Da tempo ormai esistono numerose aggregazioni di persone che decidono di vivere in un ottica di collaborazione reciproca e a stretto contatto con la natura. Possiamo definirli "eco-villaggi" in quanto è il termine che più si è diffuso riguardo questo tipo di "nuove società".
In Italia non esistono normative che regolino questo tipo di iniziative e spesso la burocrazia limita a tal punto che è impossibile procedere in termini pratici alla realizzazione.
Secondo me è necessario dare spazio a queste sperimentazioni sociali magari dando dei vincoli molto rigorosi in termini di impatto ambientale così da frenare ogni tipo di speculazione che ne possa venir fuori.
Trovo assolutamente privo di senso la legge che vieta di insediarsi in un terreno agricolo privato con una qualsiasi struttura "mobile" (camper, bungalow, o tenda che sia). A mio parere c'è la necessità di fare una netta differenza tra:
- Struttura fissa fatta in cemento (fissa in quanto è necessario effettuare degli scavi per le fondazioni dell'edificio compromettendo in questo modo la fertilità del terreno sottostante)
- Mobile: camper, casetta prefabbricata, tenda di qualsiasi tipo.
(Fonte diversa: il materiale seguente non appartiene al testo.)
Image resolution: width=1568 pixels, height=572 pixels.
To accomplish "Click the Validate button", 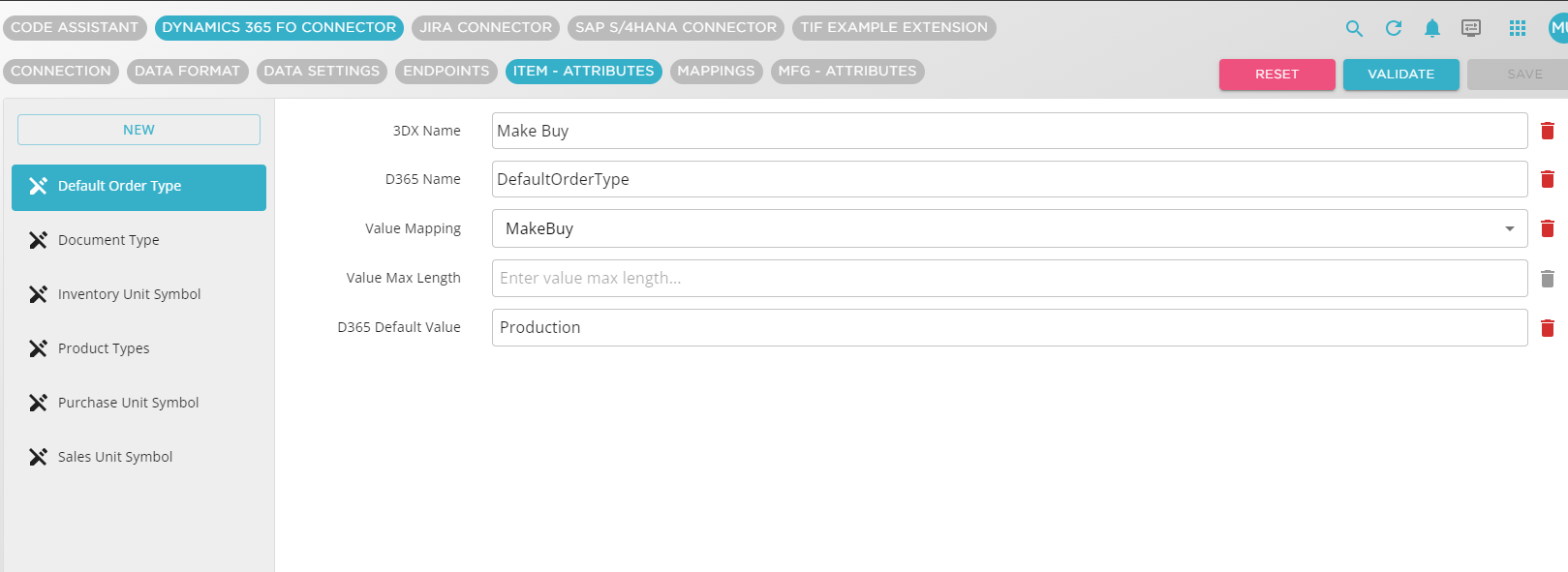I will click(1400, 75).
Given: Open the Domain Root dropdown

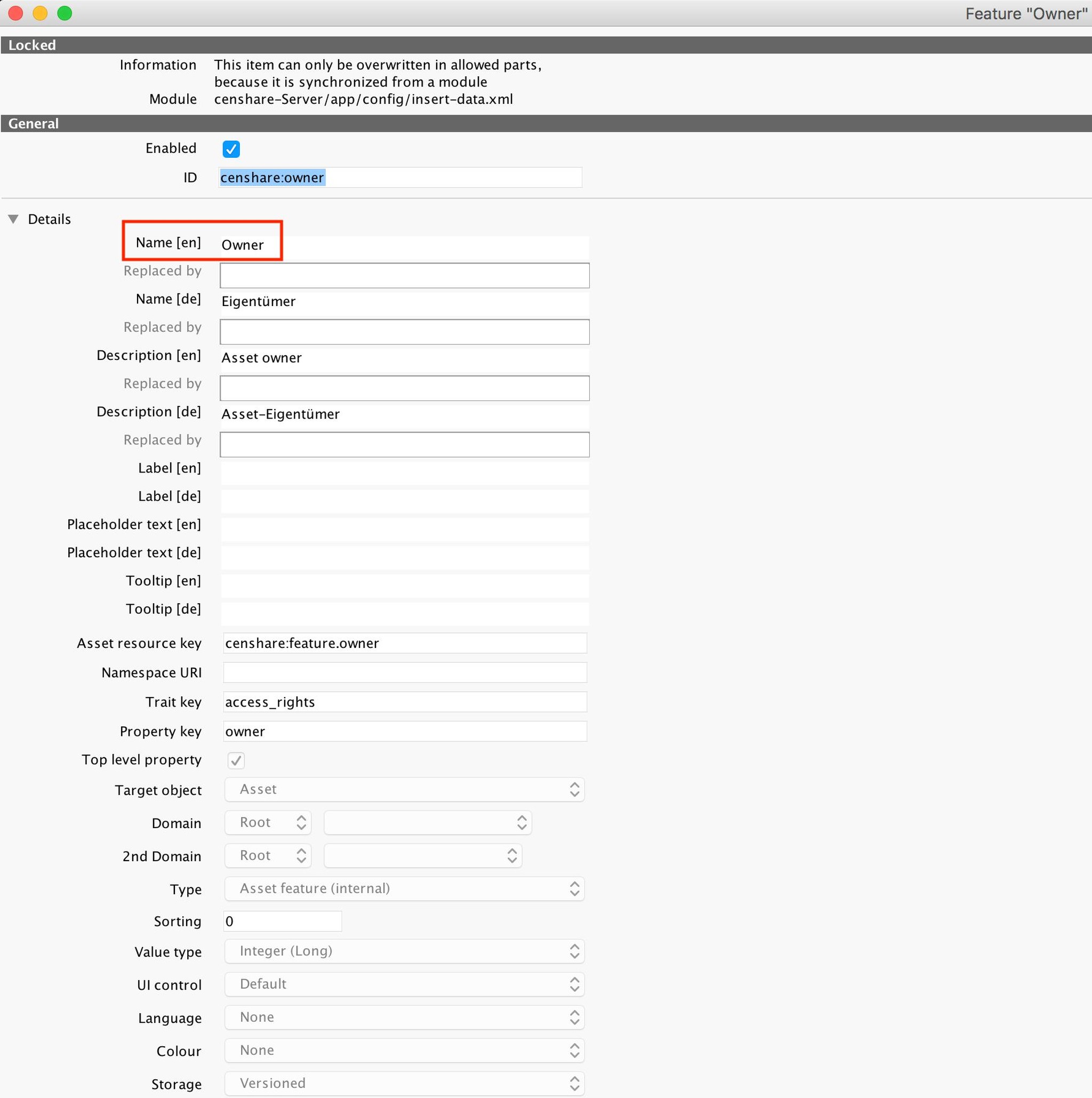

Queste strutture non danneggiano in nessun modo il suolo sottostante e garantiscono così la fertilità futura del nostro territorio); inoltre offrono la possibilità di cambiare assetto urbanistico a seconda dello sviluppo della città senza creare edifici in disuso.
Ovviamente è bene dare una definizione molto dettagliata di "struttura mobile" e magari dare dei vincoli volumetrici molto più limitati rispetto a una casa "normale".
Insomma... penso che sia necessario (e di priorità assoluta) regolarizzare questo tipo di strutture in modo da poterle inserire su suolo agricolo.
Urbanistica
Proponi le tue idee: diventeranno parte del programma delle liste civiche



Ritengo che ciò non sia possibile per diversi motivi:
Occorre però valutare l'impatto ambientale, immagina in una zona di particolare valore paesaggistico e naturalistico un agglomerato disordinato di camper, case mobili e tende, tipo campo profughi, mi sembra improponibile;
Come risolviamo poi le problematiche legate alle opere agli scarichi fognari, l'energia elettrica, la raccolta dei rifiuti, ossia le opere di "urbanizzazione" .....
Ovviamente sarebbe auspicabile individuare aree attrezzate di uso pubblico dove in modo ordinato si possa prevedere lunghi soggiorni con case mobili, camper e caravan, magari a titolo gratuito, con la possibilità per piccole comunità di vedere incrementate le attività commerciali e le possibilità di lavoro con beneficio per tutta la collettività.